A discussão sobre pobreza menstrual vem se ampliando nacionalmente e, em setembro, o Senado aprovou projeto de lei 4.968/2019, da deputada Marília Arraes (PT-PE), que previa a distribuição de absorventes para alunas de baixa renda de escolas públicas, mulheres em situação de rua ou extrema vulnerabilidade, mulheres e adolescentes privadas de liberdade.
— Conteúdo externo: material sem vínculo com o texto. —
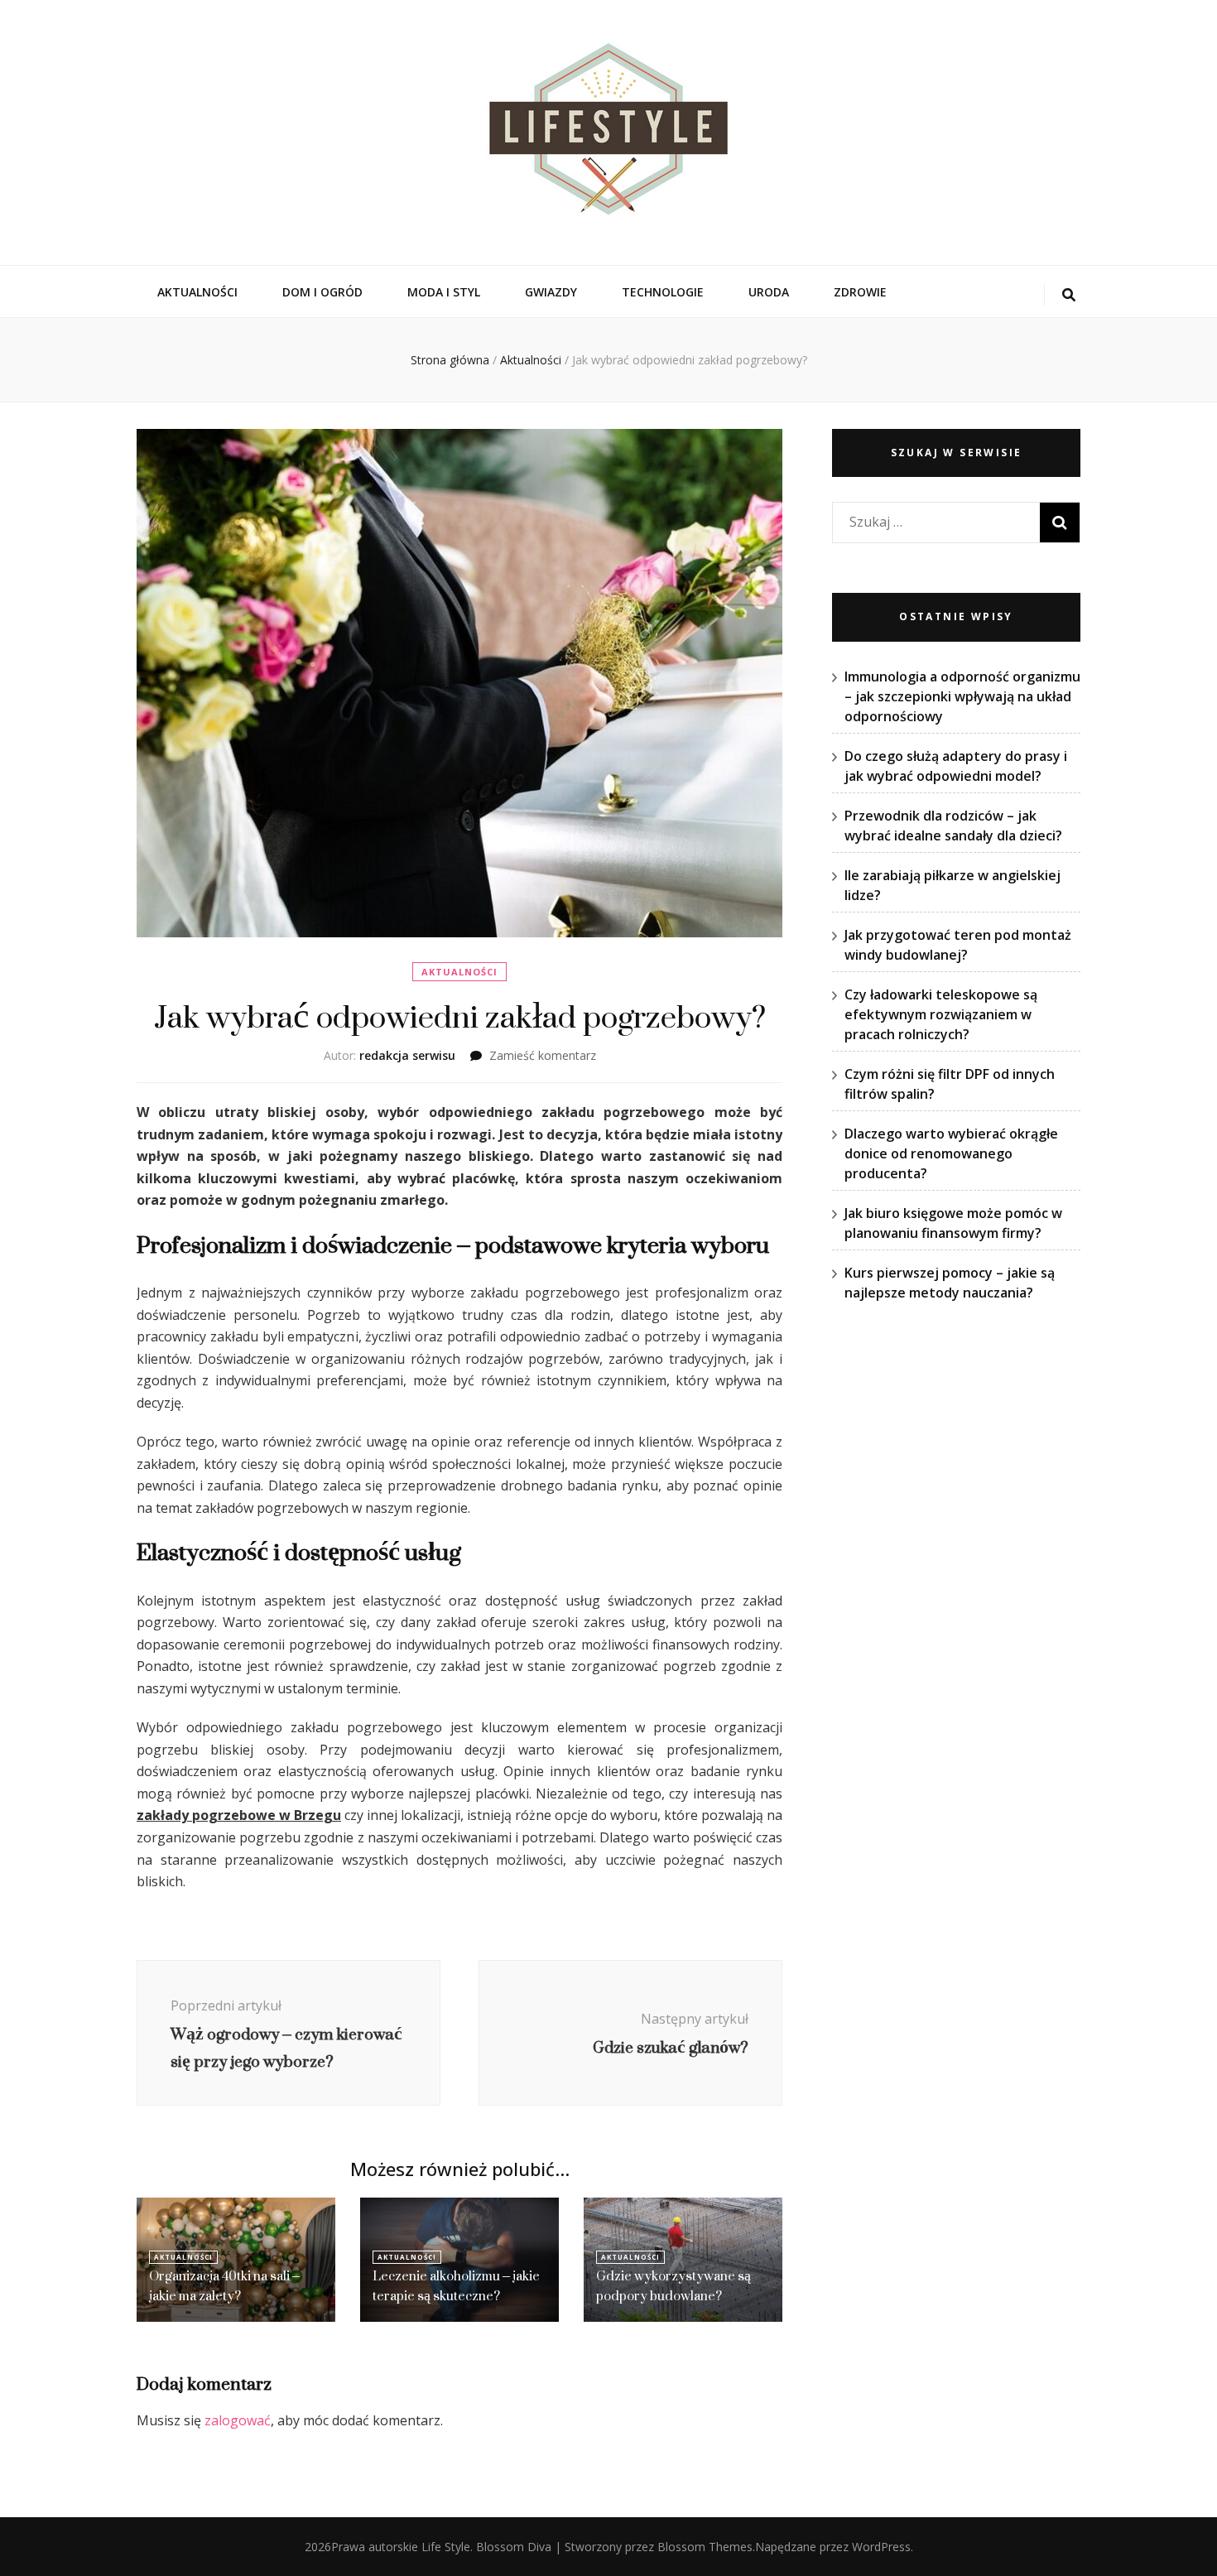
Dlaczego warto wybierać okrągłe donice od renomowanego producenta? (951, 1153)
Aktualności (197, 292)
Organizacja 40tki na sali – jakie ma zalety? (224, 2286)
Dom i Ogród (322, 292)
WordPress (881, 2546)
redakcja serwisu (407, 1055)
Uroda (768, 292)
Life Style (445, 2546)
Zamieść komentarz (542, 1055)
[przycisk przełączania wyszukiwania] (1068, 295)
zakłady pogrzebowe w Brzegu (239, 1815)
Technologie (663, 292)
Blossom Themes (705, 2546)
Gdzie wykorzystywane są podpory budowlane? (673, 2286)
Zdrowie (860, 292)
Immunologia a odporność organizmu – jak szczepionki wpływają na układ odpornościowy (962, 696)
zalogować (237, 2420)
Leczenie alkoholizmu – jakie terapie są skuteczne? (456, 2286)
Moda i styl (443, 292)
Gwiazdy (551, 292)
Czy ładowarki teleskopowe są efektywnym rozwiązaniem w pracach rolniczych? (940, 1014)
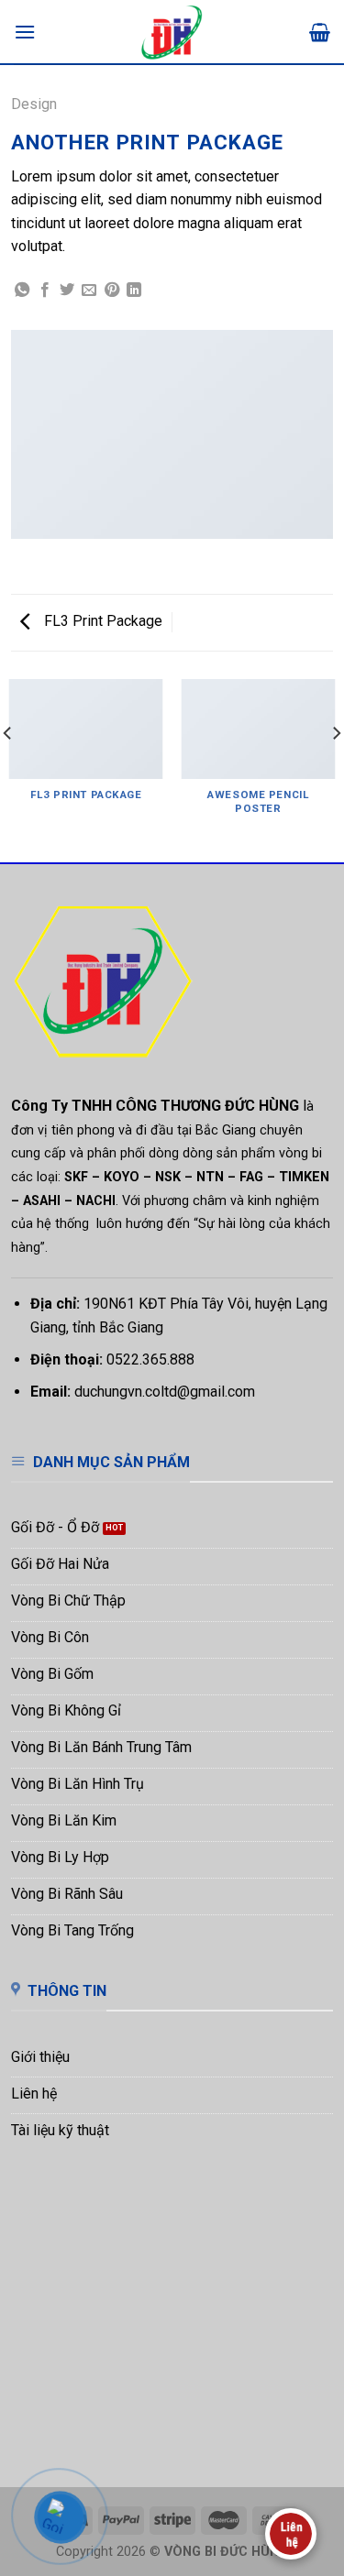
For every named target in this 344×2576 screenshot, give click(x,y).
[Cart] (319, 32)
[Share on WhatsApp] (22, 290)
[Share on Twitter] (67, 290)
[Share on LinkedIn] (134, 290)
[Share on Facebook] (45, 290)
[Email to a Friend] (89, 290)
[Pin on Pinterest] (112, 290)
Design (34, 104)
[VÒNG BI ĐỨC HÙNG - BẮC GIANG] (172, 32)
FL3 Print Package (101, 621)
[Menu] (25, 31)
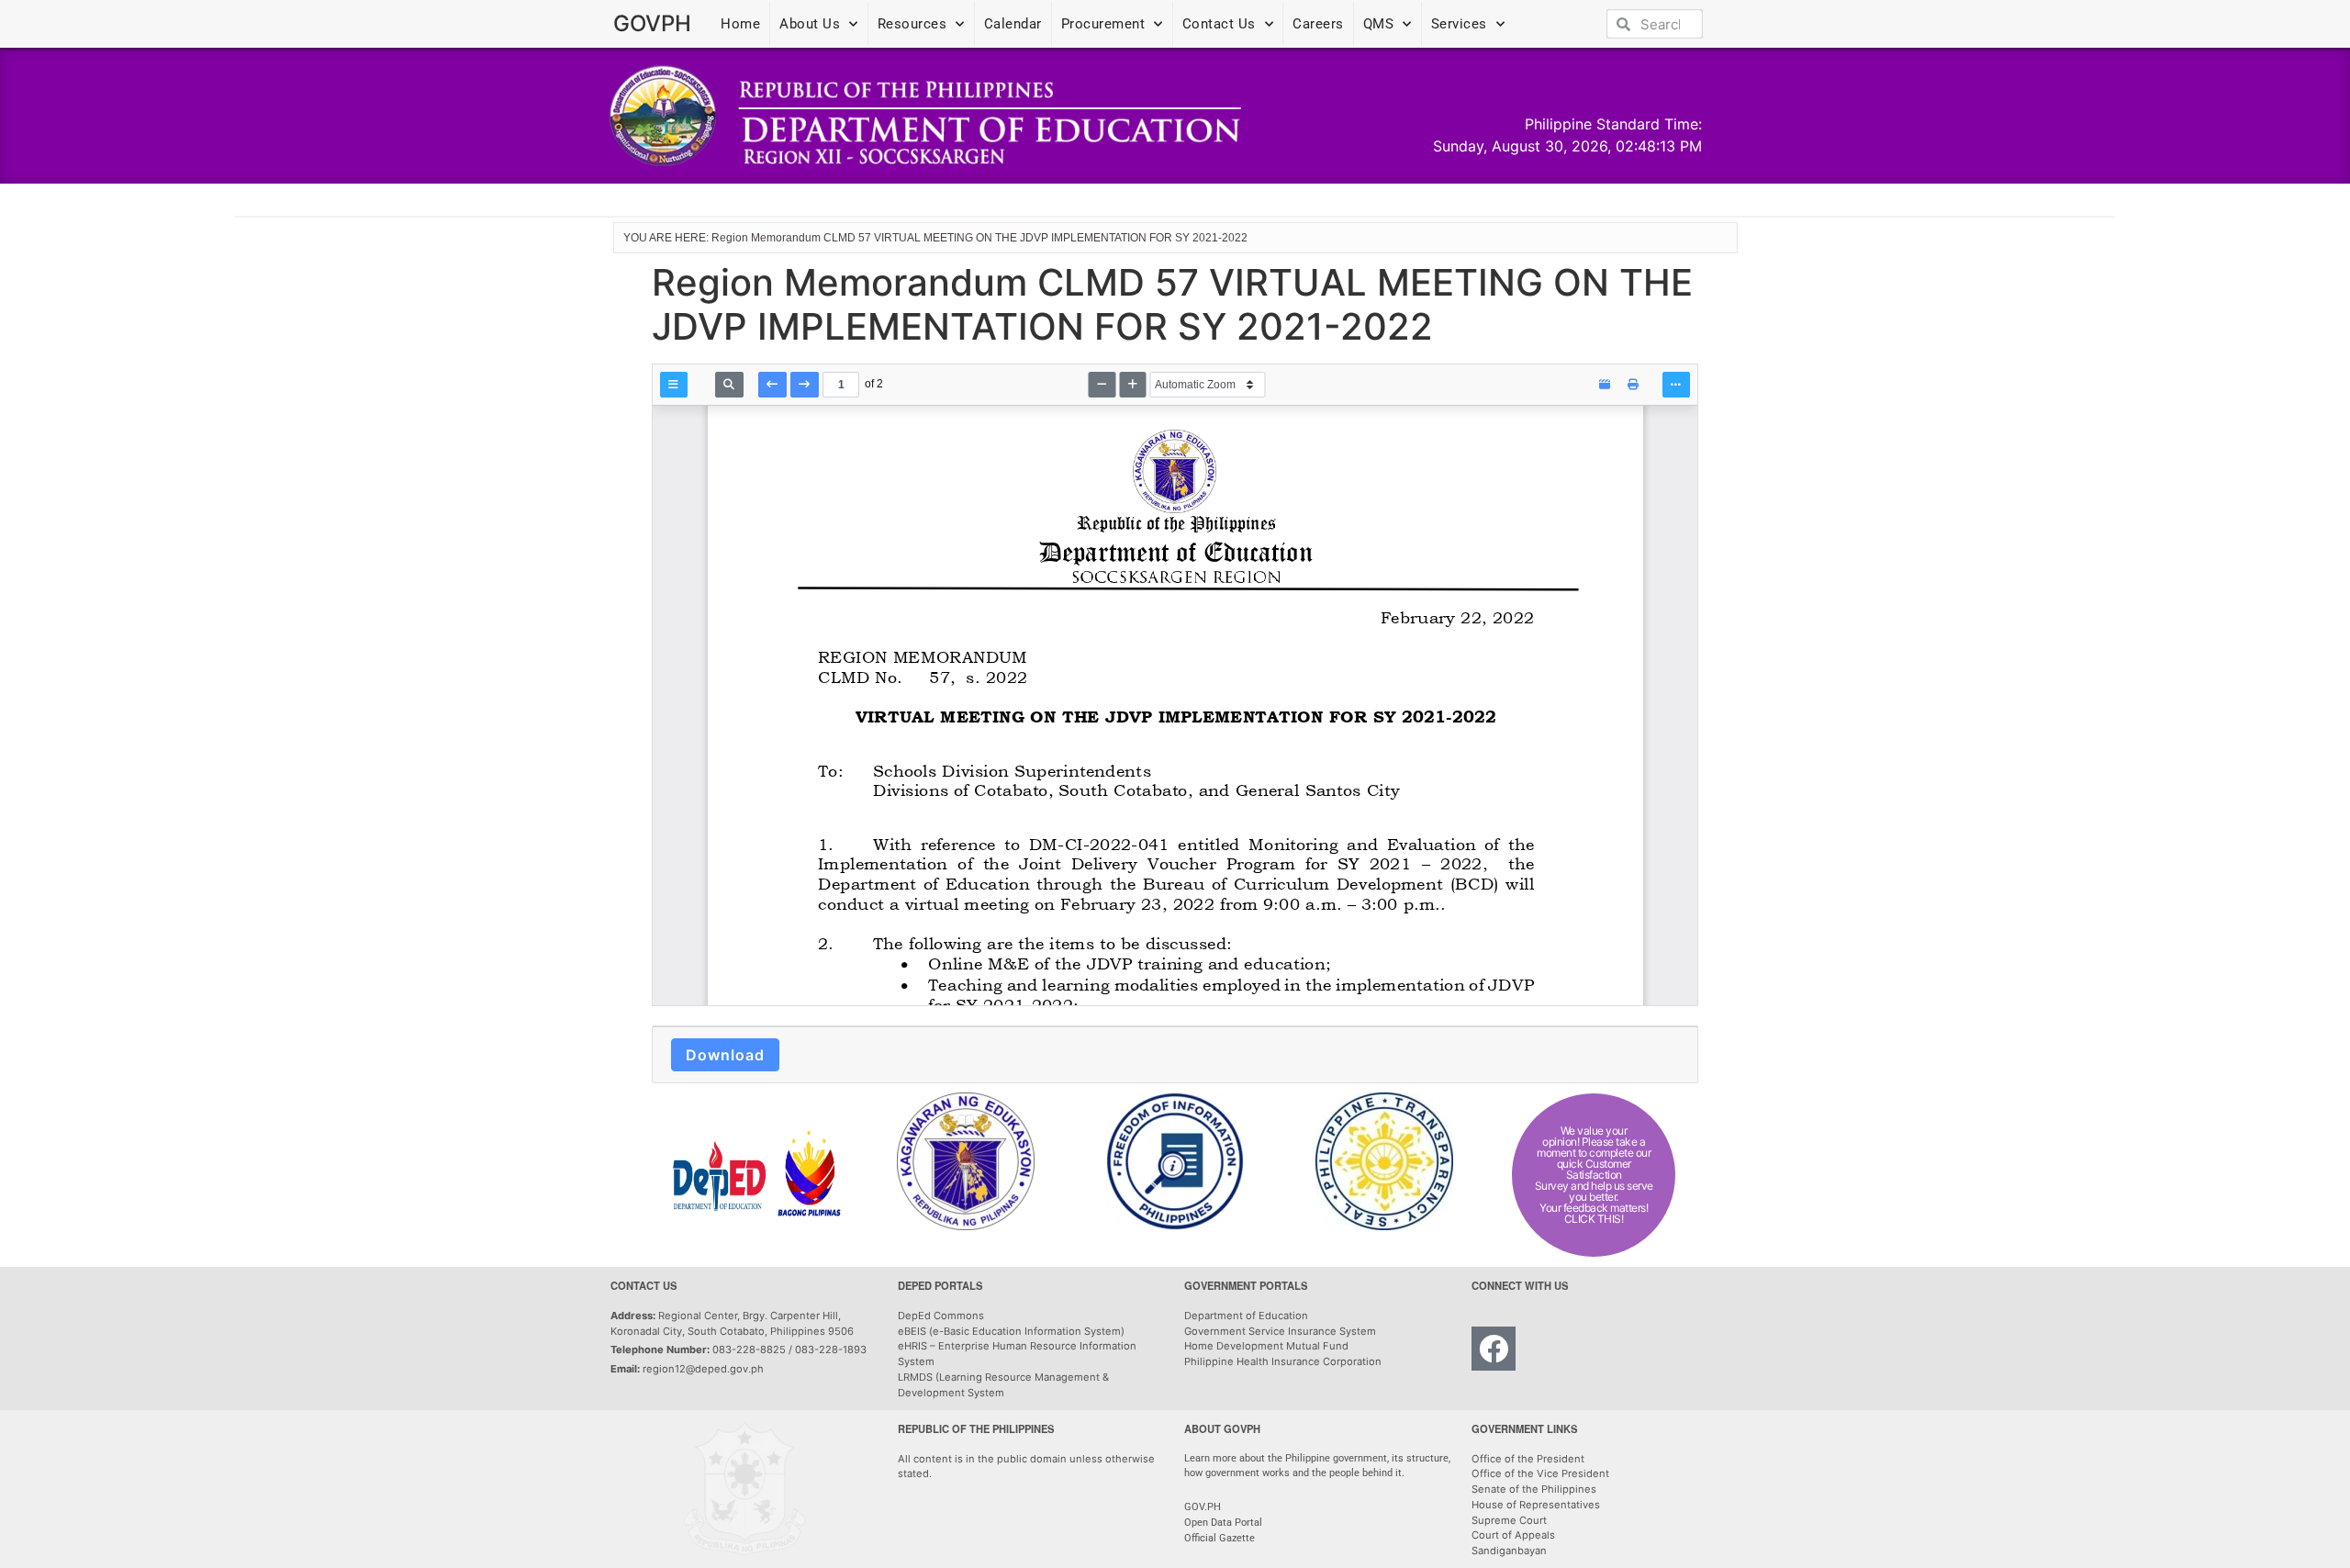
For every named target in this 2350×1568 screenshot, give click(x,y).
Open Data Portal (1223, 1523)
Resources (912, 24)
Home (740, 24)
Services (1459, 24)
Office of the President (1528, 1458)
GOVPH (652, 23)
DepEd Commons (941, 1315)
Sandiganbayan (1509, 1550)
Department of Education (1246, 1315)
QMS (1378, 24)
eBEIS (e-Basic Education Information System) (1011, 1331)
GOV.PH (1202, 1507)
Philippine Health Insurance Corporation (1283, 1361)
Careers (1318, 24)
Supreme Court (1509, 1520)
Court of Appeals (1513, 1535)
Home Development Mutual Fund (1266, 1345)
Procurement (1103, 24)
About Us (809, 24)
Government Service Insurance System (1280, 1331)
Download (725, 1055)
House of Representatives (1536, 1504)
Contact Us (1219, 24)
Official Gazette (1221, 1538)
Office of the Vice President (1540, 1473)
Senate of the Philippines (1534, 1489)
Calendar (1013, 24)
O item também se tornaria obrigatório nas cestas básicas distribuídas pelo Sistema Nacional de Segurança Alimentar e Nutricional.

Mas o presidente Jair Bolsonaro (sem partido) freou esse avanço no combate à pobreza menstrual vetando os artigos da lei que tratavam da distribuição. A medida foi publicada no Diário Oficial da União desta quinta-feira. Como argumento, diz que não foram especificadas as fontes de custeio para a compra dos produtos. O Coletivo Igualdade Menstrual, fundado em Curitiba, repudia a decisão presidencial e já está se articulando com a Secretaria da Mulher de Brasília e a Procuradoria da Mulher do Estado para pressionar o Congresso pela derrubada dos vetos presidenciais.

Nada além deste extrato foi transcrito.